How do you know if you’re getting a biosimilar?
Biosimilars have different names than the original drugs. The FDA requires a four-letter suffix to tell them apart. For example:
- Original: adalimumab (Humira)
- Biosimilar: adalimumab-atto (Amjevita)
- Original: infliximab (Remicade)
- Biosimilar: infliximab-dyyb (Renflexis)
These suffixes help doctors and pharmacists track which version you’re taking, especially if you have side effects. The FDA monitors every biosimilar after it’s approved, so if something unusual happens, they’ll know exactly which product was involved.
What about interchangeable biosimilars?
There’s a special category called “interchangeable” biosimilars. These are biosimilars that the FDA says can be swapped for the original drug without even asking your doctor. The first one approved in the U.S. was Semglee (insulin glargine-yfgn), a biosimilar to Lantus. It’s used for diabetes and can be substituted at the pharmacy just like a generic.
More interchangeable biosimilars are expected in the next few years, especially for common conditions like rheumatoid arthritis and Crohn’s disease. This could make switching even easier and more common.
What should you do if your doctor suggests a biosimilar?
Ask questions. It’s okay to be curious. You might ask:
- Is this biosimilar approved for my exact condition?
- Has it been tested in people like me?
- Will my insurance cover it, or will I pay less?
- Can I switch from my current drug safely?
Your doctor or pharmacist can explain why a biosimilar might be a good fit. Many patients find they feel the same-or even better-after switching, because they can finally afford their treatment.
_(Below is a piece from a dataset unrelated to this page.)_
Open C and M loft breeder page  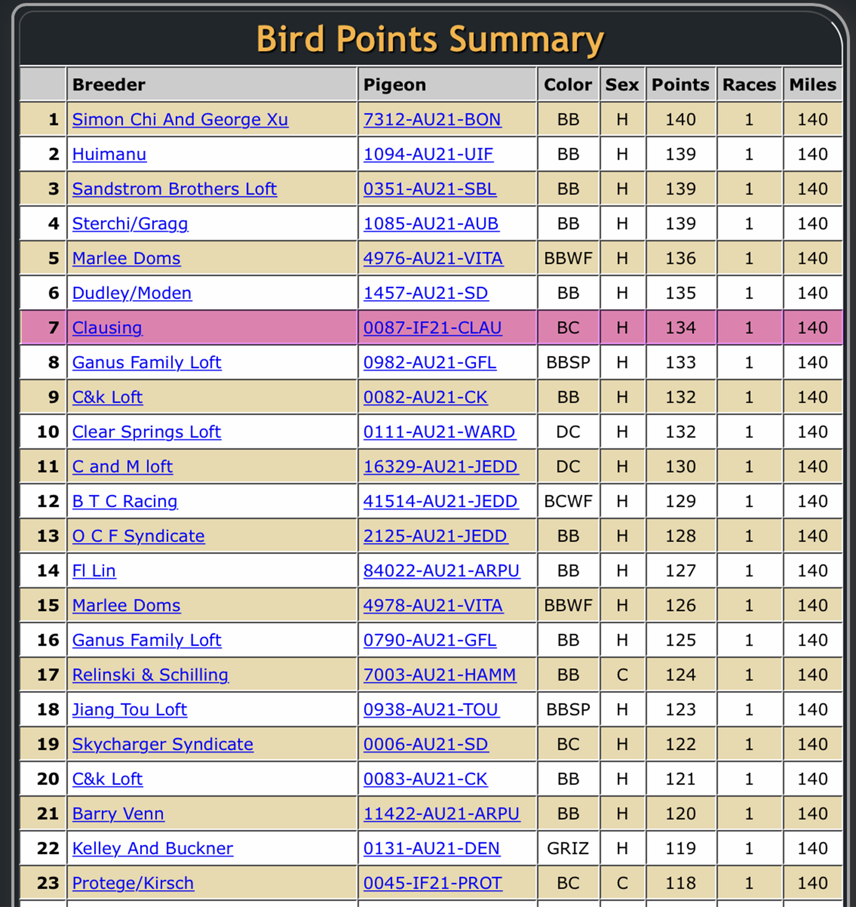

What’s next for biosimilars?
The market is growing fast. In the U.S., biosimilars make up about 10% of the biologic drug market. In Europe, it’s 25%. By 2028, experts predict the global biosimilars market will be worth over $30 billion. More drugs are coming: biosimilars for cancer treatments like Herceptin and Avastin, insulin for diabetes, and even eye treatments for macular degeneration.
The goal? More access. Lower costs. Better care. And for patients, that means fewer people have to choose between paying rent and taking their medicine.
Are biosimilars experimental?
No. Biosimilars are not experimental. They go through the same strict testing as original biologics. The FDA requires extensive data on structure, function, safety, and effectiveness before approval. Many have been used safely in Europe for over 10 years.
Can I switch from my biologic to a biosimilar?
Yes. Studies show that switching from a brand-name biologic to an approved biosimilar is safe and doesn’t reduce effectiveness. The Arthritis Foundation and American Cancer Society both confirm this. Always talk to your doctor before making any changes.
Do biosimilars have the same side effects as the original?
Yes. Because they work the same way in your body, biosimilars have the same potential side effects as the original biologic. This includes things like injection site reactions, fatigue, or increased risk of infection. Your doctor will monitor you just as they would with the original drug.
Why are biosimilars cheaper if they’re so complex to make?
While manufacturing biosimilars is expensive, companies don’t have to repeat the original research and clinical trials. They build on the existing data of the approved biologic. This cuts costs significantly, which translates to lower prices for patients and insurers.
Will my insurance force me to use a biosimilar?
Some insurance plans require patients to try a biosimilar first before covering the more expensive brand-name drug. This is called a step therapy policy. It’s not meant to deny care-it’s meant to help control costs so more people can afford treatment. You can always appeal if you feel the original drug is better for you.
If you’re taking a biologic for a chronic condition like arthritis, Crohn’s, or diabetes, a biosimilar could be a smart, safe, and more affordable option. You’re not giving up quality-you’re gaining access.